Militant Journalism

Bay Area workers fight for $15 and a union

Mass resistance from low-wage workers, students, union organizers, and other groups showing solidarity for the “Fight for 15” campaign erupted on April 15 across the Bay Area, in conjunction with demonstrations that spanned over 200 cities throughout the U.S. The day-long strike was a culmination of two years of union organizing and was also an organic response to decades of degradation of the rights of working class people. Workers have felt the oppression of diminishing wages and higher costs of living keep millions stuck slaving in a cycle of poverty, while an increasingly small group of capitalist exploiters consolidate wealth and power at their expense. The demands of a living wage of $15 an hour and the right to union protection are simple reforms that could be made under the existing system,  but the low-wage workers in the streets of San Francisco, Oakland, Richmond, and Berkeley made it clear that the system is not working on their behalf.

By 6 a.m. almost 200 people had gathered in front of the McDonald’s at 24th and Mission street in San Francisco. Mary Kay Henry, President of the Service Employees International Union (SEIU), led the protest into the building, where calls were made for the restaurant’s management to come forward while speakers demonstrated to the workers that their struggles for fair wages, fair scheduling practices, union rights, and respectful treatment were being represented in full force.

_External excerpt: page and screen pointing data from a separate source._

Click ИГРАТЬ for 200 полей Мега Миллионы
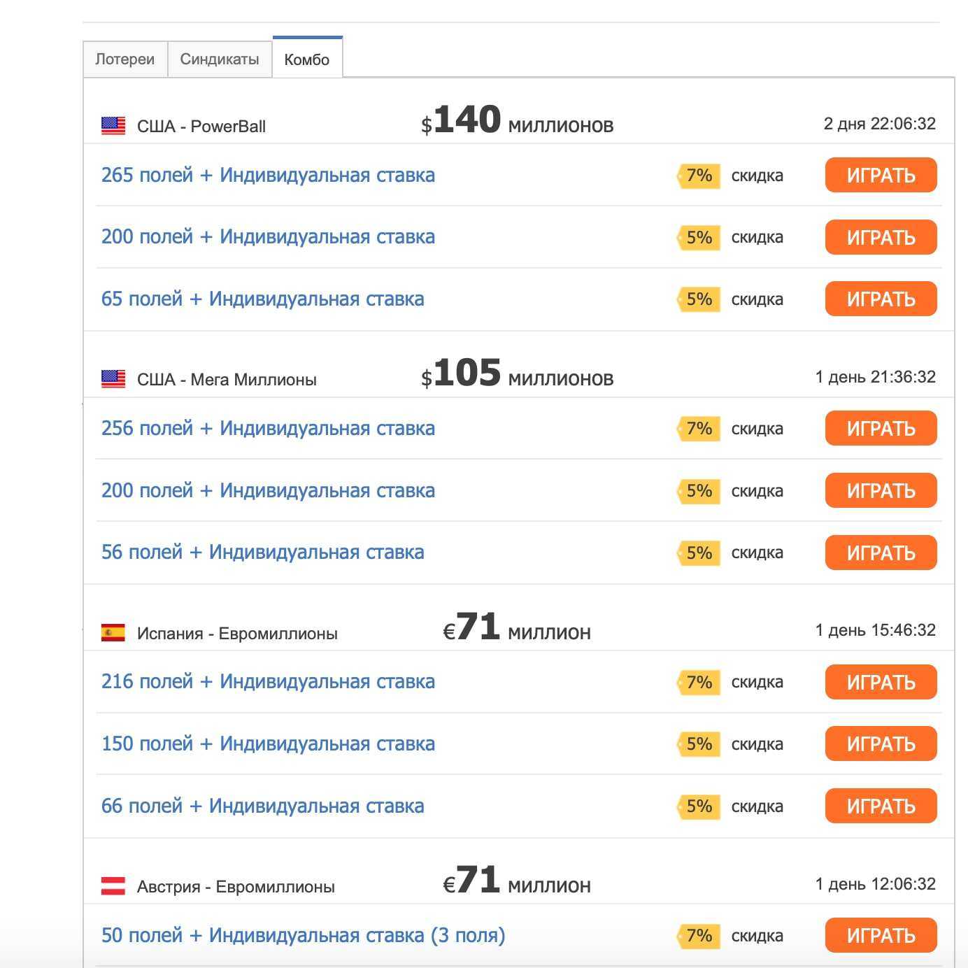pos(881,490)
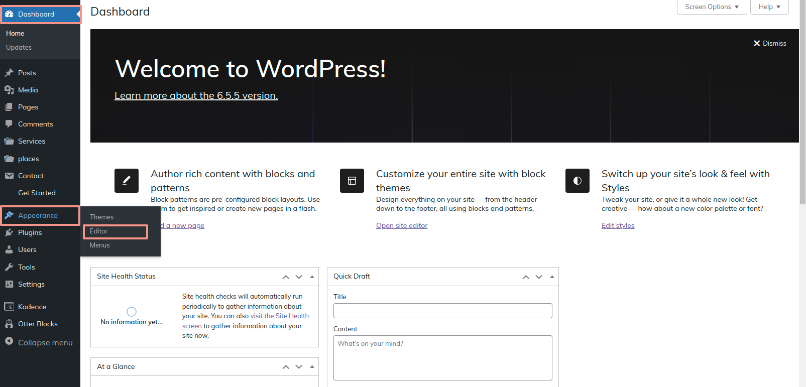The image size is (806, 387).
Task: Select the Plugins plug icon
Action: 9,232
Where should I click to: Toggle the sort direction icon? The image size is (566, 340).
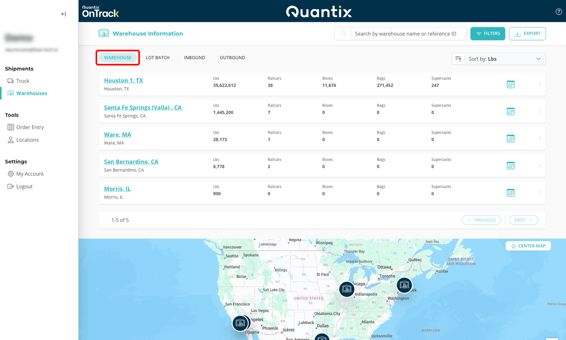coord(458,59)
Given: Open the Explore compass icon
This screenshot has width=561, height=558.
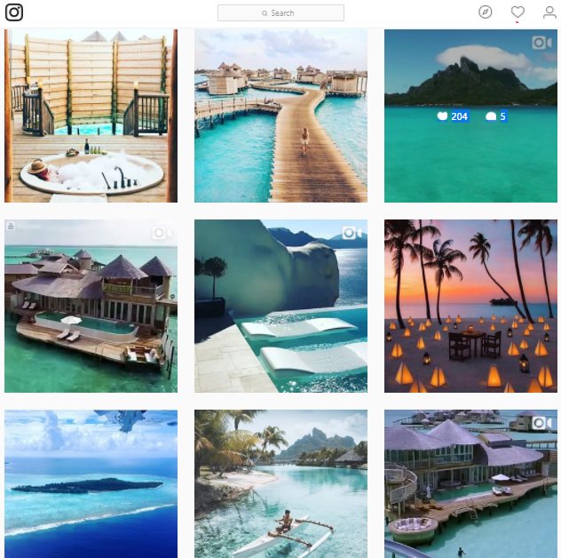Looking at the screenshot, I should pyautogui.click(x=486, y=12).
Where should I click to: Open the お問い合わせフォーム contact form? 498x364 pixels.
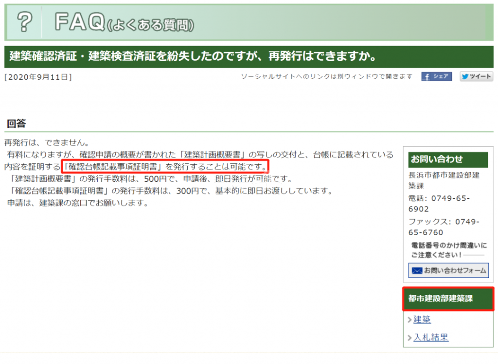click(x=448, y=270)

Jevon Cochran of the Local 2 union of hotel and food-service workers spoke to Liberation News concerning the systematic exploitation felt by low-wage workers: “It’s not just about McDonald’s. All these corporations: Wal-Mart, Target…they’re all a part of this irresponsible and disgusting tradition of paying workers miserable poverty wages. Everybody knows these are multiple-billion dollar corporations, so they’re lining their pockets off the backs of these workers and not compensating them for it. The one percent is holding our future captive…we have to get to the point where we can move against that one percent and take back what’s ours.”

After shutting down the first McDonald’s location in San Francisco, the momentum shifted to Oakland, where low-wage workers and youth representing “East Bay Up the Pay” led a crowd which had swelled in size from the demonstration earlier that morning, to a second McDonald’s location at 45th and Telegraph.

This time around, after flooding the building with protesters and chants of “Si se puede!” one of the employees behind the counter risked her job to walk out to join the action.

Before organizers headed off to Richmond to storm other fast-food establishments, Liberation had a chance to talk to Zharia Harper, a young McDonald’s employee, community college student, and member of the East Bay Organizing Committee, who demanded, “We should be able to get decent pay. Most of us are here everyday, eight hours a day. Our bosses don’t respect us. Our benefits aren’t good. I shouldn’t have to come to work and be uncomfortable around my bosses because I just had to strike against them because they won’t give me my proper pay.”

The “Fight for 15” actions eventually converged on Sproul Plaza at UC Berkeley, where a large student contingent joined the unions, workers, faith leaders, local officials, and also members of the Black Lives Matter movement in a rally and march that focused on uniting all struggles of working and oppressed people.

Devonte Jackson of the Bay Area Black Lives Matter chapter stood on a truck in front of the crowd and reflected that state-sanctioned violence is not just confined to police brutality, but also comes in the form of gentrification, income inequality, and other areas like “inadequate public schools,” describing how UC Berkeley has less than three percent undergraduate black students.

Finally, thousands of people marched through the streets of Berkeley, stopping at one last McDonald’s, which had been shut down prior to the protest reaching its doors, and ended at City Hall.

Despite living in a time where only a little over ten percent of U.S. workers have union protection, where corporations have been granted legal personhood, and despite every attempt by the capitalist ruling class to pit poor and working people against each other, unity in struggle is bringing people out in the streets in record numbers, connecting social inequality with economic inequality.

Rene Ruiz, an organizer of fast food workers, offered direction for the future of the blossoming movement of workers and the oppressed: “Ultimately what we need is a revolutionary movement where we take complete control of our political system, whereby the corporations and the billionaires, the McDonald’s and their shareholders, their control over our political system, we take back.”